**What the exercise asks**
Check each line of the listing below for "Start" and state how many lines contain it, with no other words.

● ● ●

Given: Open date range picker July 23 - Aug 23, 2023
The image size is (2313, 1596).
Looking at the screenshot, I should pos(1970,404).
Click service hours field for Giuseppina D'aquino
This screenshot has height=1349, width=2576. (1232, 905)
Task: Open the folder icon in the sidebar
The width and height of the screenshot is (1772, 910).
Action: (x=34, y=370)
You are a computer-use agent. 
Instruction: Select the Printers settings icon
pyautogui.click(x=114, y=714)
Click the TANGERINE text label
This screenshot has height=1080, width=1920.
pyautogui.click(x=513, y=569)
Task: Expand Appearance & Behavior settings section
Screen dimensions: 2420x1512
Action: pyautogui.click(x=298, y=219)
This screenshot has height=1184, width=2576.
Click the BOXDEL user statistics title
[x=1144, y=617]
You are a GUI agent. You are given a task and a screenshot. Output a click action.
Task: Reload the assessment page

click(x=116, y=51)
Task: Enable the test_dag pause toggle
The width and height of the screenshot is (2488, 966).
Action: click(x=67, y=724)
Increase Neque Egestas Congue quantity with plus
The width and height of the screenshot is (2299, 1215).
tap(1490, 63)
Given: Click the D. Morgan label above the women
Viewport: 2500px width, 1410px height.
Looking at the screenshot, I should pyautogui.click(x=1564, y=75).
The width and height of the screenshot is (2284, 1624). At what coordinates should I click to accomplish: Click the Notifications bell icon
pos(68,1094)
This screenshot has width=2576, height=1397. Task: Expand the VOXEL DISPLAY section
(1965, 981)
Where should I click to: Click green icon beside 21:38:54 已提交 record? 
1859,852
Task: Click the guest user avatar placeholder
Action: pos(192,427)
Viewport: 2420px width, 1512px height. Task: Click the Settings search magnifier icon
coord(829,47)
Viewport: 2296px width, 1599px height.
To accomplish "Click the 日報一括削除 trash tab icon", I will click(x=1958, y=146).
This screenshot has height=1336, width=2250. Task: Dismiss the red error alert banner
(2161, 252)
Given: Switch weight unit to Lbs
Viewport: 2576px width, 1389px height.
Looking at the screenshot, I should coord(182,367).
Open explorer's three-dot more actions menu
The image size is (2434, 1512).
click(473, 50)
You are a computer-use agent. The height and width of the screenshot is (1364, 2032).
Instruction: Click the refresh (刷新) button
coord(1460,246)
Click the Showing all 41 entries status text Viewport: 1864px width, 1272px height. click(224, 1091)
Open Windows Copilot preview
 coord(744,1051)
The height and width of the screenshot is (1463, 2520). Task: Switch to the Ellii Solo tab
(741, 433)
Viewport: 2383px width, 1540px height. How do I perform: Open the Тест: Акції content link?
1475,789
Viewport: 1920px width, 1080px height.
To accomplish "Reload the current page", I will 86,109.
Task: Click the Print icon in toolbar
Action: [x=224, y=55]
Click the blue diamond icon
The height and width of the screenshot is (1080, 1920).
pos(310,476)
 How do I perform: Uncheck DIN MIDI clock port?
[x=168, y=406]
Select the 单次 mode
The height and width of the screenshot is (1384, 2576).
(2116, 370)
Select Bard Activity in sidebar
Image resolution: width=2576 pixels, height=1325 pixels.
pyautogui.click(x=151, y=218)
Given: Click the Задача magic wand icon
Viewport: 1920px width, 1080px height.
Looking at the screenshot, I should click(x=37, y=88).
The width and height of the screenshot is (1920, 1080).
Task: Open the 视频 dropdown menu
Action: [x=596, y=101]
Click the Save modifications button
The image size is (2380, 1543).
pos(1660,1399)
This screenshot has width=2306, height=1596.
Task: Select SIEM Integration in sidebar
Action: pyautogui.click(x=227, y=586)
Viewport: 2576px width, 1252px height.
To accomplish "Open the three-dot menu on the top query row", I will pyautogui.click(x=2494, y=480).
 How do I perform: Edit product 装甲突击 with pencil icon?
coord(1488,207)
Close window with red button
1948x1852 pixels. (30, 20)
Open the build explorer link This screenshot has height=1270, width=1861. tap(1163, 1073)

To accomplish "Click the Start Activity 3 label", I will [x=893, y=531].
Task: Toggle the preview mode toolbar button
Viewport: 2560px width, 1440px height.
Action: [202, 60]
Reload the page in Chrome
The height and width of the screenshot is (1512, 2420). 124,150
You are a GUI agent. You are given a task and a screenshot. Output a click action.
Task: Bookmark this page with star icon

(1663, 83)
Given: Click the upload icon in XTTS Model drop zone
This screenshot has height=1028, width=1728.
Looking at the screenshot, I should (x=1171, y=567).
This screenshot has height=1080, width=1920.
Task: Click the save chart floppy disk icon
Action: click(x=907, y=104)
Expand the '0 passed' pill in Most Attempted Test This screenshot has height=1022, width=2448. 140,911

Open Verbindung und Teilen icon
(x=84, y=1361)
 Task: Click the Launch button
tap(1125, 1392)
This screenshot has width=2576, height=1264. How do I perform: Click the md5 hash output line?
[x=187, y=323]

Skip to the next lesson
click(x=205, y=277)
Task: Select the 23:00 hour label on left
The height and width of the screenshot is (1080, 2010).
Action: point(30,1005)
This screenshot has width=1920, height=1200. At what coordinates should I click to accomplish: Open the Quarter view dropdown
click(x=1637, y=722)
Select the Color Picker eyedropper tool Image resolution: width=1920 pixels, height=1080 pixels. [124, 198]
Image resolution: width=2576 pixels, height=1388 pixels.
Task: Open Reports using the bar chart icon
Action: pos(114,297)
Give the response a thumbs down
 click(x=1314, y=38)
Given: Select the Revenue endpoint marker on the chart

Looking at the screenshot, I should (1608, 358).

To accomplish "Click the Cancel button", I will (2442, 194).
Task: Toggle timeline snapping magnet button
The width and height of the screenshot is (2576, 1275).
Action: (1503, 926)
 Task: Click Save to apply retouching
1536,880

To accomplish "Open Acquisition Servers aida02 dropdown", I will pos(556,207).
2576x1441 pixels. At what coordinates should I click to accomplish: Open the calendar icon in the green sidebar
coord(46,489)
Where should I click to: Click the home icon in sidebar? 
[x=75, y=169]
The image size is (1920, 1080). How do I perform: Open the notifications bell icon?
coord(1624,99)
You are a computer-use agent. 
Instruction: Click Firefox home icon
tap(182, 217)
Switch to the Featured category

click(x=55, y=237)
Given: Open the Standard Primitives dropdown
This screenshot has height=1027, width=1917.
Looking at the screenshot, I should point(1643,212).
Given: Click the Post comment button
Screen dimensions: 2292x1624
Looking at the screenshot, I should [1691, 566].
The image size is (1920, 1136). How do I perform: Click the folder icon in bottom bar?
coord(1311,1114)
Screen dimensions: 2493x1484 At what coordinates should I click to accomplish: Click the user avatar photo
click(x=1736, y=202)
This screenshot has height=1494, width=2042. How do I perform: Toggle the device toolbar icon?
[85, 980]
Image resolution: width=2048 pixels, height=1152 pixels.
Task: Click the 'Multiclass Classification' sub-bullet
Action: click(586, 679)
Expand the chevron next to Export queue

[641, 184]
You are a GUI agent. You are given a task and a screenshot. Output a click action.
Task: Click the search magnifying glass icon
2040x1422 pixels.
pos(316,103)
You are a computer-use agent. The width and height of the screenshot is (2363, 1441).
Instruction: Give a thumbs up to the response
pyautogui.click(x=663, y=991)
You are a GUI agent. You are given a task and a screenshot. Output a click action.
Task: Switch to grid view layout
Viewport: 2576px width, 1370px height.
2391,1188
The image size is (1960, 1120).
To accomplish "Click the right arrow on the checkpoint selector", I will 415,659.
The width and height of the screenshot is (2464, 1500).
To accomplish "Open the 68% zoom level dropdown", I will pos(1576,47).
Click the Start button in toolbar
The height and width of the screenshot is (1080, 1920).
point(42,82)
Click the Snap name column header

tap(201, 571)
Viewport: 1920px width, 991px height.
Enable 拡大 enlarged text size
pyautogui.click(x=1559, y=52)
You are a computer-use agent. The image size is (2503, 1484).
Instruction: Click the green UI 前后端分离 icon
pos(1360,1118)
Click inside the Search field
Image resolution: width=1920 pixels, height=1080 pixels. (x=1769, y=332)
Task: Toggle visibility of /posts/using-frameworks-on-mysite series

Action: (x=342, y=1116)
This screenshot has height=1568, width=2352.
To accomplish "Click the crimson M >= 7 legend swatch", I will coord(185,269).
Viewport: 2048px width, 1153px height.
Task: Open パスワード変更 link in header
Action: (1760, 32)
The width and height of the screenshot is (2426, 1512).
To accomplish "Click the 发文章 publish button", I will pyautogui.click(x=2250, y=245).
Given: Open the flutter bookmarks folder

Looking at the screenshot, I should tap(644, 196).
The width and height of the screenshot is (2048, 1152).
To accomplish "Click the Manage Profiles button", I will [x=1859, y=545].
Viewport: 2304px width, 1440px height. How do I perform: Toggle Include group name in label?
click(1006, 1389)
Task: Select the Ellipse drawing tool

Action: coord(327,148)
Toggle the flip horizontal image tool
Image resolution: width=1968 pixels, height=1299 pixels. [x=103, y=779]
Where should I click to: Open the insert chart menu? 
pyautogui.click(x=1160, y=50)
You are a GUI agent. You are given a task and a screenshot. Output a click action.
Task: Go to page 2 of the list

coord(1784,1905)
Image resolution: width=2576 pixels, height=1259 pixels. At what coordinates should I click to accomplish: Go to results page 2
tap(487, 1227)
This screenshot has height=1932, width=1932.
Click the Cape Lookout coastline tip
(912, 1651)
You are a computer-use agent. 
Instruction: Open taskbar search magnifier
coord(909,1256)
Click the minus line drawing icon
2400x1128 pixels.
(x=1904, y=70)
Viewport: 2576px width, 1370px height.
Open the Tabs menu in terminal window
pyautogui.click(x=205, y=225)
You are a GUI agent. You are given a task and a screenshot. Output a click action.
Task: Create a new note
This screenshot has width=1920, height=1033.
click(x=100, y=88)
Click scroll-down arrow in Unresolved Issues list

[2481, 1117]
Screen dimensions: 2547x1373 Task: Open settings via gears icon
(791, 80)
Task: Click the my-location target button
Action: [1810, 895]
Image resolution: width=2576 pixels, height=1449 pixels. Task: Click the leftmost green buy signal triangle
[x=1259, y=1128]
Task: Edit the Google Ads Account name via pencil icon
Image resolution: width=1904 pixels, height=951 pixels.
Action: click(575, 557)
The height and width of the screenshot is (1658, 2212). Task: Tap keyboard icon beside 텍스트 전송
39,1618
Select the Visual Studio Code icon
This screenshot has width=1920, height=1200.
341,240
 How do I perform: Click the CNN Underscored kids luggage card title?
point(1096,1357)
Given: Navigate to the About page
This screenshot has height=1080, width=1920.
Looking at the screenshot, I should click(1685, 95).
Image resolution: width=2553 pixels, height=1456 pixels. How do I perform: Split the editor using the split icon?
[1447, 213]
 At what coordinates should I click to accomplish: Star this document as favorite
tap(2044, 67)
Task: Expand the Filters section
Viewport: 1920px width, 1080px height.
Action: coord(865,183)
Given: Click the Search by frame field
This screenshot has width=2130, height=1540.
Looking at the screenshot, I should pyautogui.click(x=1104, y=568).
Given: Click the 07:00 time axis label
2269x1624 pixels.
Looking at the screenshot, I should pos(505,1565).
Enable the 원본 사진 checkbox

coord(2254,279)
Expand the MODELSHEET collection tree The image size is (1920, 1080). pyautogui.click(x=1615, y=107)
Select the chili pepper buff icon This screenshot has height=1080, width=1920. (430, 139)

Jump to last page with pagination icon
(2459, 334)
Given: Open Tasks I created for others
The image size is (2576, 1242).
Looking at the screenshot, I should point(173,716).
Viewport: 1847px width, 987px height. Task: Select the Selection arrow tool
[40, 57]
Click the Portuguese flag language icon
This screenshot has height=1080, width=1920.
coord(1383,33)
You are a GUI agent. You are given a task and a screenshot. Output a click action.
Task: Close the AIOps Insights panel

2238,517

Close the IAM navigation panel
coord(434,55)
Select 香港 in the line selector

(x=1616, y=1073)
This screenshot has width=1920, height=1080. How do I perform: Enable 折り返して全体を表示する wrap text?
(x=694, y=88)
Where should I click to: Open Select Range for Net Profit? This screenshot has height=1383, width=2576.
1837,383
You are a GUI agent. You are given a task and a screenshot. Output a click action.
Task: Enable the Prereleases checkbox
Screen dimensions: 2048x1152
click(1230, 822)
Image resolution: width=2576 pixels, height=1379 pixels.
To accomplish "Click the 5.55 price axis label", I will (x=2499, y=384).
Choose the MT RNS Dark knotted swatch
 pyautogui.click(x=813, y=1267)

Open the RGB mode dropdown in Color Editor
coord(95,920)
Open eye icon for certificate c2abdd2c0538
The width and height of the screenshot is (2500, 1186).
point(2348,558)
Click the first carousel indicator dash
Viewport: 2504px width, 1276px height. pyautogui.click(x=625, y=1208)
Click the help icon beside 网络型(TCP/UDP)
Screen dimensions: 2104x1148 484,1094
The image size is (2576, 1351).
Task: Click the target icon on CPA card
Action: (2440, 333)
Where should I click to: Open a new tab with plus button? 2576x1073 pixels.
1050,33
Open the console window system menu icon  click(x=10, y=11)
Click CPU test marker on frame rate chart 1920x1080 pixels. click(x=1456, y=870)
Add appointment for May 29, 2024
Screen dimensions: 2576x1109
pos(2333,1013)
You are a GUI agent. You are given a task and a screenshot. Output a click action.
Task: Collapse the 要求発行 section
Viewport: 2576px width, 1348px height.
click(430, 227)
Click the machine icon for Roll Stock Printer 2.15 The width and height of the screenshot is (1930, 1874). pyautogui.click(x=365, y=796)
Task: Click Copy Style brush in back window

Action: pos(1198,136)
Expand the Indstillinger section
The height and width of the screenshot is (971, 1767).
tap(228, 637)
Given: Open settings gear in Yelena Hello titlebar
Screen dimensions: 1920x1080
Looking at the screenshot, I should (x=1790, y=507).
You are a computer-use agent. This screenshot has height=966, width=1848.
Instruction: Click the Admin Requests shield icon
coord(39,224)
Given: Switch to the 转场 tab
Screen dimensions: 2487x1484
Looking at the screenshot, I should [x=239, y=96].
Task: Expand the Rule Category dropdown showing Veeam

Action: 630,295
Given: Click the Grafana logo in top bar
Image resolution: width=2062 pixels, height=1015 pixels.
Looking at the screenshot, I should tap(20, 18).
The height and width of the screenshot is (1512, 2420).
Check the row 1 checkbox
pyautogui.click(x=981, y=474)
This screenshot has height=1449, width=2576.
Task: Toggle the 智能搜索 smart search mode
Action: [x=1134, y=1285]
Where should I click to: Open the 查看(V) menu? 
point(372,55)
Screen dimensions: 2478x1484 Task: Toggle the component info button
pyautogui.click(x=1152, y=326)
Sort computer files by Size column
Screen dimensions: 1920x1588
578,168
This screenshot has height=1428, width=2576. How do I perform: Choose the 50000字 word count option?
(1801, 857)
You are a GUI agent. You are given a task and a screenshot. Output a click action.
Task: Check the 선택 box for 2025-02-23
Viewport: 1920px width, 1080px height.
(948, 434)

● ● ●

**Answer space**
2